By this measure, the DISY-EVROKO alliance would win at least two of the six seats for members of the European Parliament (MEP) on May 25.
Compared with the 2009 elections, DISY dropped its share by a mere 0.3 per cent, despite being in power during the worst financial crisis that included a haircut on deposits, harsh austerity measures and controversies surrounding the privatisation of semi-governmental organisations. EVROKO got 4.12 per cent in the last Euro elections but the poll doesn’t differentiate between the two parties.
AKEL, on the other hand, could see its support base slump to 22.4 per cent since the last Euro elections, where it got 34.9 per cent and narrowly lost the race to DISY.
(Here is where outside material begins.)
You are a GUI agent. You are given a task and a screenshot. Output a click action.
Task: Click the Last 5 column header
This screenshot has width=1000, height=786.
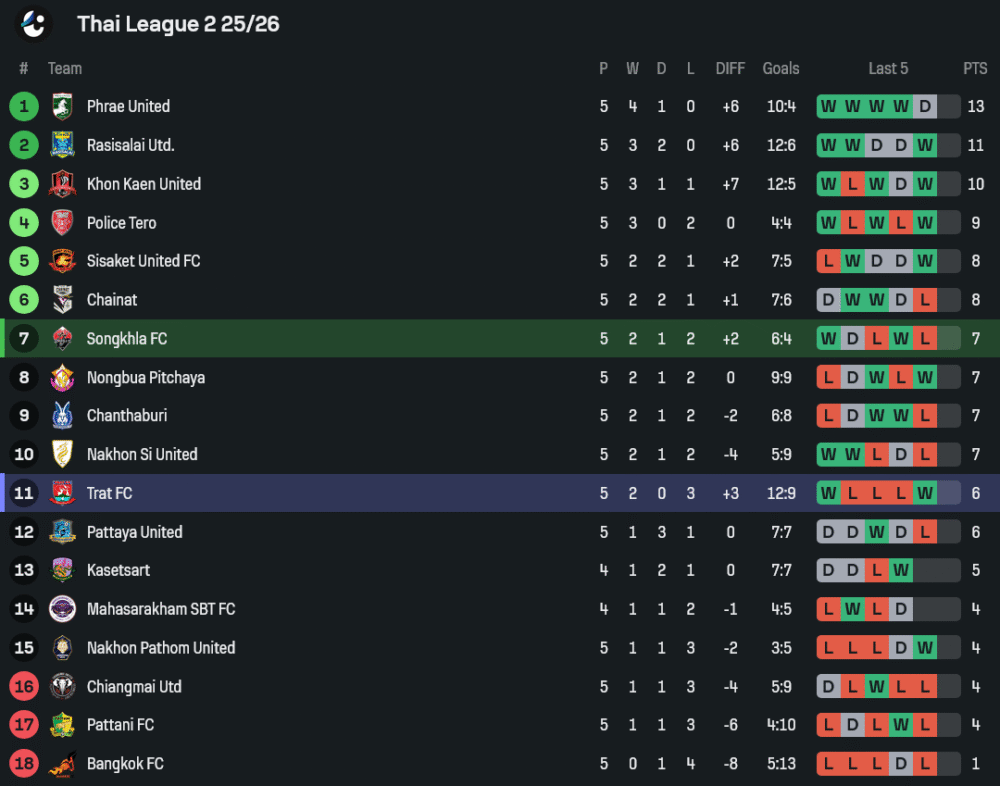[888, 68]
Centre-right DIKO comes in third with 11.4 per cent (12.28 in 2009), the EDEK-Green Party coalition with 7.8 per cent (EDEK got 9.5 per cent, the Greens 1.5 per cent in 2009), while the Citizens’
Alliance, in it’s first election battle, got 5.3 per cent of the projected vote, according to the CyBC poll.
As regards voter movement, the Citizens’ Alliance gets most of its votes from EDEK (who supported party’s leader Giorgos Lillikas in the 2013 presidential elections) and DIKO, according to the poll.
The extreme-right wing party ELAM fared worse than before, only getting 1 per cent of the vote according to the poll, 0.8 percentage points less than in the parliamentary elections of 2011. This is ELAM’s first Euro election battle.
According to the poll, abstentions could once again be high although not as in 2009 when 40 per cent of the electorate didn’t bother to cast their vote, while the CyBC poll showed that only 27 per cent aren’t interested in the elections.
The poll also dealt with the Cyprus problem and the negotiation process that has recommenced.
Sixty three per cent believe that Greek Cypriots and Turkish Cypriots are better off living together, while 34 favour partition. Also, 60 per cent of people that took part in the poll believe that confidence building measures like opening up the fenced-off area of Varosha would help the negotiation process, 62 per cent claim that they understand the term “bi-communal, bi-zonal solution”, while most of the people admitting to not knowing what the term means hail from AKEL.
President Anastasiades’ handling of the Cyprus problem has people divided, since 44 per cent approve of him, while 50 per cent disagree.
While people might disagree with the way the Cyprus problem is handled, the overwhelming majority, or 68 per cent, believe that solving the Cyprus problem will boost the island’s economy.